### Vorliegender Auszug
..............................
Beispiele für Betrug durch Umsatzsteuerkarusselle

Unsplash: @ KOBU Agency

Haben Sie bereits vom Betrugssystem der Umsatzsteuerkarusselle gehört oder von konkreten Beispielen über die Medien erfahren? Schätzungen zur Folge gehen durch Umsatzsteuerbetrug den EU-Mitgliedsstaaten jährlich rund 50 Milliarden Euro an Steuergeldern verloren. Warum dieses raffinierte Betrugssystem so schwer aufzudecken ist, wie es funktioniert und welche Rolle unwissende Unternehmen spielen können, lässt sich an konkreten Fallbeispielen am besten zeigen.

1. Was ist ein Umsatzsteuerkarussell?

Ein Umsatzsteuerkarussell ist ein Betrugsschema, bei dem Unternehmen innerhalb der EU grenzüberschreitend Waren oder Dienstleistungen handeln, um die Umsatzsteuer zu hinterziehen. Dabei werden Waren – wie Computerchips, Zertifikate, Konsolen oder Luxusartikel – mehrfach über verschiedene Firmen verkauft, wobei eine oder mehrere Firmen die fällige Umsatzsteuer nicht an das Finanzamt abführen. Diese Firmen werden als sogenannte „Missing Trader“ bezeichnet, da sie meist nach einer bestimmten Zeit verschwinden, bevor sie das Finanzamt zu Rede stellen kann. Zur selben Zeit machen die anderen beteiligten Unternehmen Vorsteuererstattungen geltend. Dieses komplexe Betrugssystem führt zu erheblichen finanziellen Schäden und kann für unwissende Unternehmen gravierende rechtliche Folgen haben. Rechtlich sind alle Vorgänge im Umsatusteuergesetz (kurz: UStG) geregelt.

2. Umsatzsteuerkarusselle: Beispiel für typische Abläufe und Strukturen

Strukturen und Abläufe von Umsatzsteuerkarussellen am Beispiel

pixabay: @ noname_13

Zentral für den Ablauf des Umsatzsteuerkarussells ist eine EU-Sonderregelung zur Umsatzsteuer. Diese besagt, dass grenzüberschreitende Warenlieferungen innerhalb der EU von der Umsatzsteuer befreit sind.  Ein vereinfachter Ablauf lässt sich wie folgt beschreiben:

Schritt 1: Am Anfang jedes Betruges steht ein Unternehmen (Akteur A) aus einem EU-Land, welches eine Ware an ein anderes Unternehmen (Akteur B) im EU-Ausland verkauft. Hierfür fallen nach der Sonderregelung in der Regel keine Umsatzsteuern an.

Schritt 2: Akteur B verkauft die Ware im Inland weiter an Akteur C. Hier fällt jedoch eine Umsatzsteuer in Form einer Mehrwertsteuer im jeweiligen Land an. Akteur B meldet und zahlt diese Summe jedoch nicht dem Finanzamt.
..............................
### Datensatz

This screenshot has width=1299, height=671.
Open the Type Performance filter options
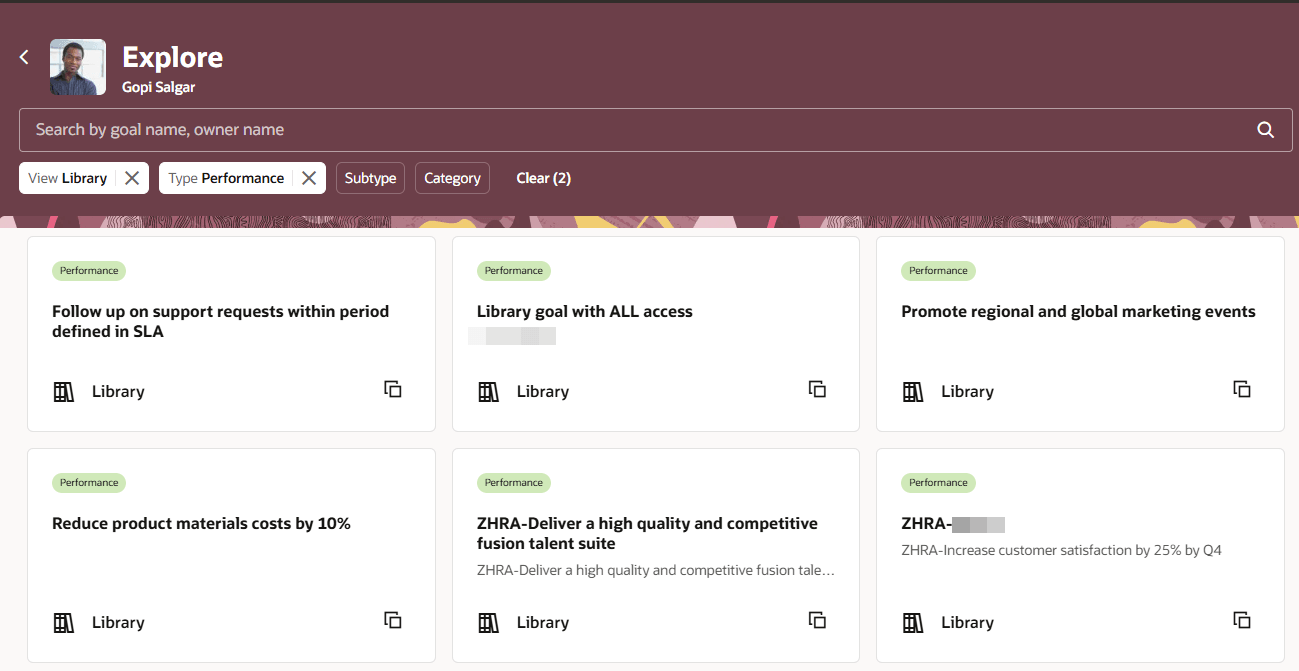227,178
..............................
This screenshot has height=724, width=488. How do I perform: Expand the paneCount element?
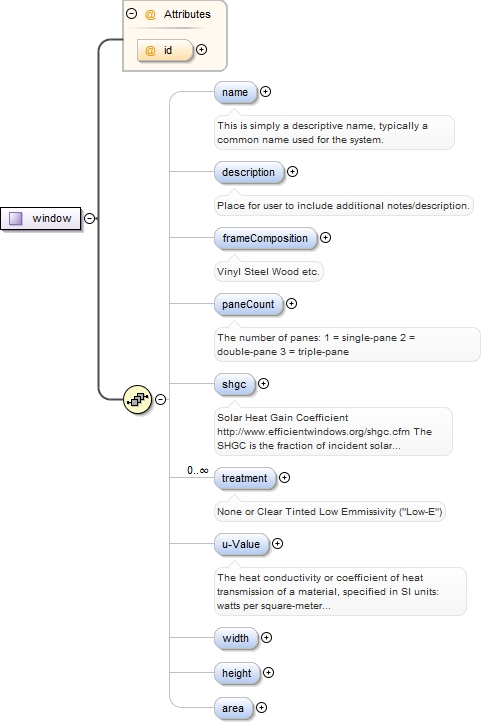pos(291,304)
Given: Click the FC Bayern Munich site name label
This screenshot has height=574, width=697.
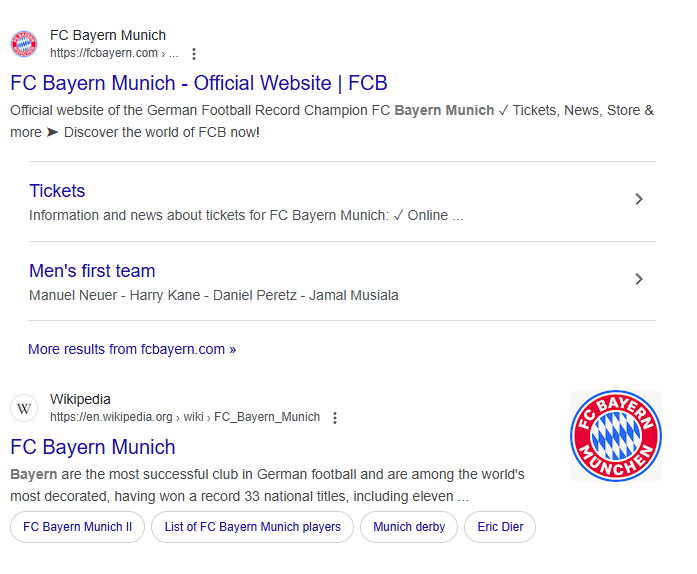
..............................
### Was verlangt wird
Kannst du aus dem Text über Umsatzsteuerkarusselle den Abschnitt von „Haben Sie bereits“ bis „am besten zeigen.“ wortgetreu abschreiben? Stütze dich ausschließlich auf den Text über Umsatzsteuerkarusselle, nicht auf die Daten.

### Fertige Lösung
Haben Sie bereits vom Betrugssystem der Umsatzsteuerkarusselle gehört oder von konkreten Beispielen über die Medien erfahren? Schätzungen zur Folge gehen durch Umsatzsteuerbetrug den EU-Mitgliedsstaaten jährlich rund 50 Milliarden Euro an Steuergeldern verloren. Warum dieses raffinierte Betrugssystem so schwer aufzudecken ist, wie es funktioniert und welche Rolle unwissende Unternehmen spielen können, lässt sich an konkreten Fallbeispielen am besten zeigen.